◆ **本文**
▼▼▼

深刻な交通渋滞によって県全体で年間1455億円に相当する経済的損失があることが2日、沖縄総合事務局の試算で分かった。時給換算では1人当たり年間約9・8万円の損失に相当する。
県民1人当たりが渋滞に巻き込まれた時間は、年間で55時間。県全体の損失時間を単純換算すると生産年齢(15~64歳)人口の約5・5%に当たる4万8515人分相当の労働力が失われていることになる。総合事務局が渋滞による損失を試算したのは初めて。
那覇市の総合事務局で2日に開催された第1回沖縄交通リ・デザイン実現検討会で示された。総合事務局は過度な車依存社会脱却に向け、住民や観光客らへの聞き取りなどを通じ、望ましい交通体系の在り方を把握する取り組みを開始する。
2021年の自動料金収受システム(ETC)のデータを基に県民全体が渋滞に巻き込まれた時間を算出すると8144万6875時間。中南部地域が6908万192時間で84・8%を占めた。
21年の月平均総実労働時間139・9時間を基に渋滞で失われた労働力を試算。給与総額を月約25万円として時給換算し、渋滞の経済的損失を算出した。星明彦運輸部長は「全国一低い労働生産性に交通が一定の悪影響を及ぼしている」と指摘した。

▲▲▲

交通渋滞の記事のうち「県民1人当たりが渋滞に巻き込」から「把握する取り組みを開始する。」までの全体を、「聞き取り」を「ヒアリング」に置き換えて書き直せ。 以下の行は、交通渋滞の記事とは別個の資料である。

(収集データ)
▼▼▼

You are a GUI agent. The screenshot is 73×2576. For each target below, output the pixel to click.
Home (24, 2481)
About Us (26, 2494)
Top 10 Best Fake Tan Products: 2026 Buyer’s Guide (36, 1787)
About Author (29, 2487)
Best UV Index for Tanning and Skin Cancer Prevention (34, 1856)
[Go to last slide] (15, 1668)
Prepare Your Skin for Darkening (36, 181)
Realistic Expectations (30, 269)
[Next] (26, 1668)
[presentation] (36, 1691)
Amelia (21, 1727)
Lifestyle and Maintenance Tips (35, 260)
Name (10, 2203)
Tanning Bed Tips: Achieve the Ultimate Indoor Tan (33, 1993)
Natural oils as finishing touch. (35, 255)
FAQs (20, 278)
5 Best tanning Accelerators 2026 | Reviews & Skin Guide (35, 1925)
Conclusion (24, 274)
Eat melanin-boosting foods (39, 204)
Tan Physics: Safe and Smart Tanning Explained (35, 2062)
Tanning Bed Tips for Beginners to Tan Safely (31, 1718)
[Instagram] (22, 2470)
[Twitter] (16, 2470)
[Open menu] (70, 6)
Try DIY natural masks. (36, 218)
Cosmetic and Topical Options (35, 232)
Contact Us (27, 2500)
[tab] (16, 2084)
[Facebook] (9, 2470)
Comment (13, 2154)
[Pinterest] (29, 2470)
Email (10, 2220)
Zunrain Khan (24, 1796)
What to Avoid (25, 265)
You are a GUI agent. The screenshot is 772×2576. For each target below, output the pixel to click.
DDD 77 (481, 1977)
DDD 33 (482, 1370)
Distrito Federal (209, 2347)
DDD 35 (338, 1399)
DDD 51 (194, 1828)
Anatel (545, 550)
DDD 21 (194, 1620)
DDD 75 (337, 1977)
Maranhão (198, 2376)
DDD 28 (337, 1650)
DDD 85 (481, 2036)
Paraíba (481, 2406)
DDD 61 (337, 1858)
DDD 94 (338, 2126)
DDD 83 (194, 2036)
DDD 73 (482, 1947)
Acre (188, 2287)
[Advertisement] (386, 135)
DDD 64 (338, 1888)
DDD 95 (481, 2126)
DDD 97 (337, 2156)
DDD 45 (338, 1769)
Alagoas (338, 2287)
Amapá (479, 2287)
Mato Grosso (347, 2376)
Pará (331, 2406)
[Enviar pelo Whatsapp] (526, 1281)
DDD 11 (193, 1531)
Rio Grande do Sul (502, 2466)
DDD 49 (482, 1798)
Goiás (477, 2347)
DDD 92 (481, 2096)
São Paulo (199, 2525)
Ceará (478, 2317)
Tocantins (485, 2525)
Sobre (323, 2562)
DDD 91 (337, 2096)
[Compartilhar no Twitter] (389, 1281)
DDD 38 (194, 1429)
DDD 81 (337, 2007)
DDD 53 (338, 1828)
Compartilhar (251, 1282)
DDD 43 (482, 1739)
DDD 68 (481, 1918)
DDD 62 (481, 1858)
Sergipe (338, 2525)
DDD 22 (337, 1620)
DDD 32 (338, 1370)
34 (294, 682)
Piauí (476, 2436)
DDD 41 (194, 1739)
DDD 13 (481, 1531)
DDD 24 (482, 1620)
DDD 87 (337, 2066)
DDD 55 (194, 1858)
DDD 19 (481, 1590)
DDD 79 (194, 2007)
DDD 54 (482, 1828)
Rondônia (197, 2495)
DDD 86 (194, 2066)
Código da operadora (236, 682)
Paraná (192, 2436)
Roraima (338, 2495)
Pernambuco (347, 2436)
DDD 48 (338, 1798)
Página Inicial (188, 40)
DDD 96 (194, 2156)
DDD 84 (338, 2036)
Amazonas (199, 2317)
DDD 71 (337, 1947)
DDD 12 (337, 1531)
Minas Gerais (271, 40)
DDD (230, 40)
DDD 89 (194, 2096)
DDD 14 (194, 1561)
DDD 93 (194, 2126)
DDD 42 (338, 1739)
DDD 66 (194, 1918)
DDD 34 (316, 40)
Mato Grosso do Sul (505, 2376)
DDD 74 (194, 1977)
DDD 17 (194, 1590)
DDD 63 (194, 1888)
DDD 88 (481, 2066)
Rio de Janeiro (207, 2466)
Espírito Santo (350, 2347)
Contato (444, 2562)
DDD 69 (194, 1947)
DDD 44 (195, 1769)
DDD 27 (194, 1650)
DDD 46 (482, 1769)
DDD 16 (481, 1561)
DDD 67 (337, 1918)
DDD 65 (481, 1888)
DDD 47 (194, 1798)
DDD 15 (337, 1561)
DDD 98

▲▲▲

◆ **解答例**
県民1人当たりが渋滞に巻き込まれた時間は、年間で55時間。県全体の損失時間を単純換算すると生産年齢(15~64歳)人口の約5・5%に当たる4万8515人分相当の労働力が失われていることになる。総合事務局が渋滞による損失を試算したのは初めて。
那覇市の総合事務局で2日に開催された第1回沖縄交通リ・デザイン実現検討会で示された。総合事務局は過度な車依存社会脱却に向け、住民や観光客らへのヒアリングなどを通じ、望ましい交通体系の在り方を把握する取り組みを開始する。